Data extract section start

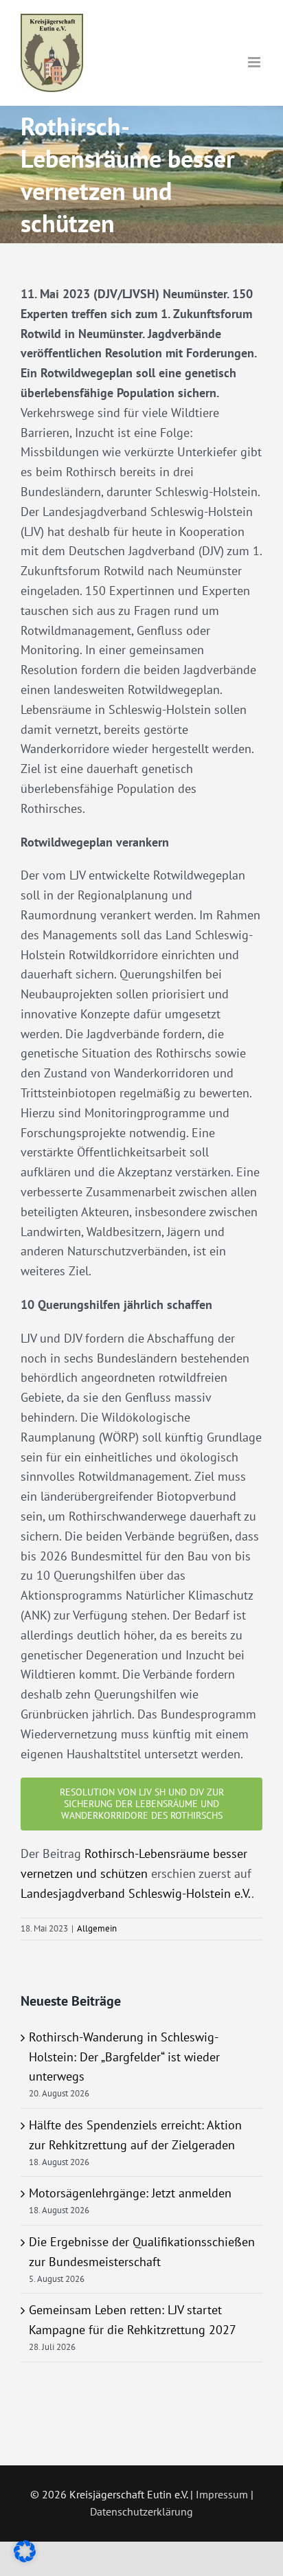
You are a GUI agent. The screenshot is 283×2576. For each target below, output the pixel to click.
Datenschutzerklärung (141, 2511)
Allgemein (97, 1928)
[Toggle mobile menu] (255, 62)
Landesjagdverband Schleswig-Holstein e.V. (136, 1893)
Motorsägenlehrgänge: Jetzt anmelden (130, 2193)
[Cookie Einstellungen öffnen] (25, 2558)
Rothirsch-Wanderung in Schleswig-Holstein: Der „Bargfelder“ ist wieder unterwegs (124, 2057)
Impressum (222, 2494)
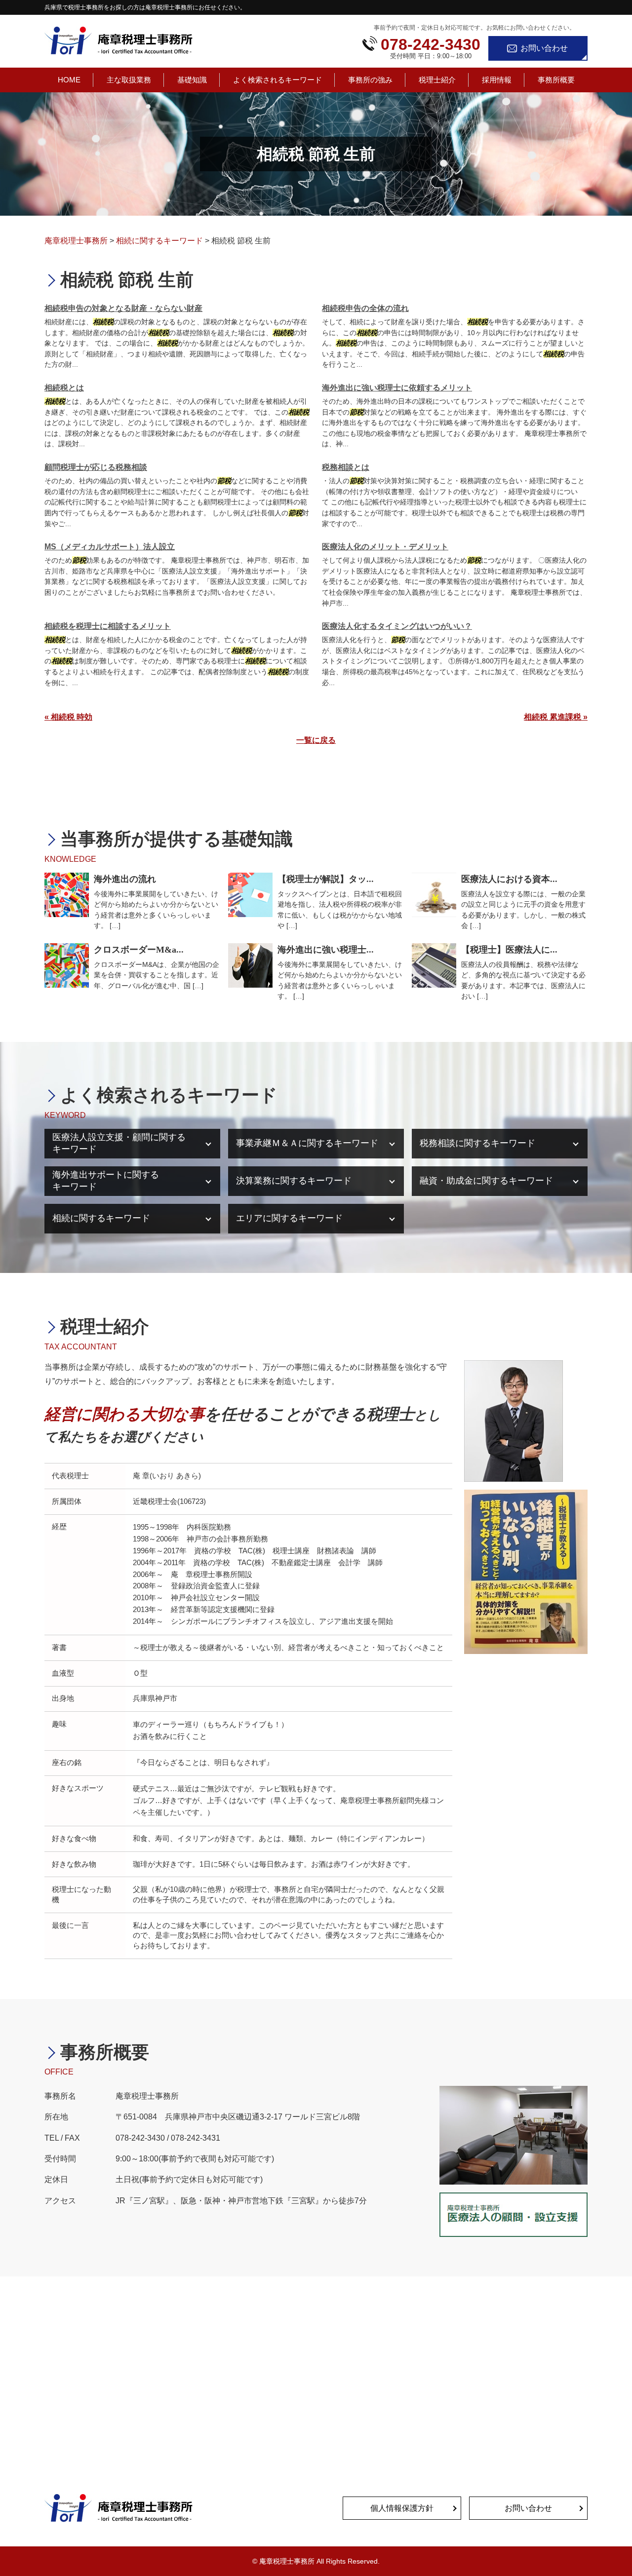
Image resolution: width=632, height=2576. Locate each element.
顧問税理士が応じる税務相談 (95, 467)
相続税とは (64, 388)
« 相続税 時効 (68, 717)
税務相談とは (345, 467)
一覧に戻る (316, 740)
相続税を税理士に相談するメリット (107, 626)
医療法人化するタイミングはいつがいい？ (397, 626)
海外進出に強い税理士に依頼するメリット (397, 388)
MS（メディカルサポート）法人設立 (109, 546)
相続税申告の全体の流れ (365, 308)
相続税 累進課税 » (556, 717)
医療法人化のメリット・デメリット (385, 546)
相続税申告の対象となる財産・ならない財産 (123, 308)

Data extract section end

▶ **Your task**: The records above should be written out in full and unchanged, except that pictures are dropped.

▶ **Result of this task**:
You are a GUI agent. The screenshot is 283×2576. For each target below, output the pixel to click.
Datenschutzerklärung (141, 2511)
Allgemein (97, 1928)
[Toggle mobile menu] (255, 62)
Landesjagdverband Schleswig-Holstein e.V. (136, 1893)
Motorsägenlehrgänge: Jetzt anmelden (130, 2193)
[Cookie Einstellungen öffnen] (25, 2558)
Rothirsch-Wanderung in Schleswig-Holstein: Der „Bargfelder“ ist wieder unterwegs (124, 2057)
Impressum (222, 2494)
Image resolution: width=632, height=2576. Locate each element.
顧問税理士が応じる税務相談 (95, 467)
相続税とは (64, 388)
« 相続税 時効 (68, 717)
税務相談とは (345, 467)
一覧に戻る (316, 740)
相続税を税理士に相談するメリット (107, 626)
医療法人化するタイミングはいつがいい？ (397, 626)
海外進出に強い税理士に依頼するメリット (397, 388)
MS（メディカルサポート）法人設立 (109, 546)
相続税申告の全体の流れ (365, 308)
相続税 累進課税 » (556, 717)
医療法人化のメリット・デメリット (385, 546)
相続税申告の対象となる財産・ならない財産 (123, 308)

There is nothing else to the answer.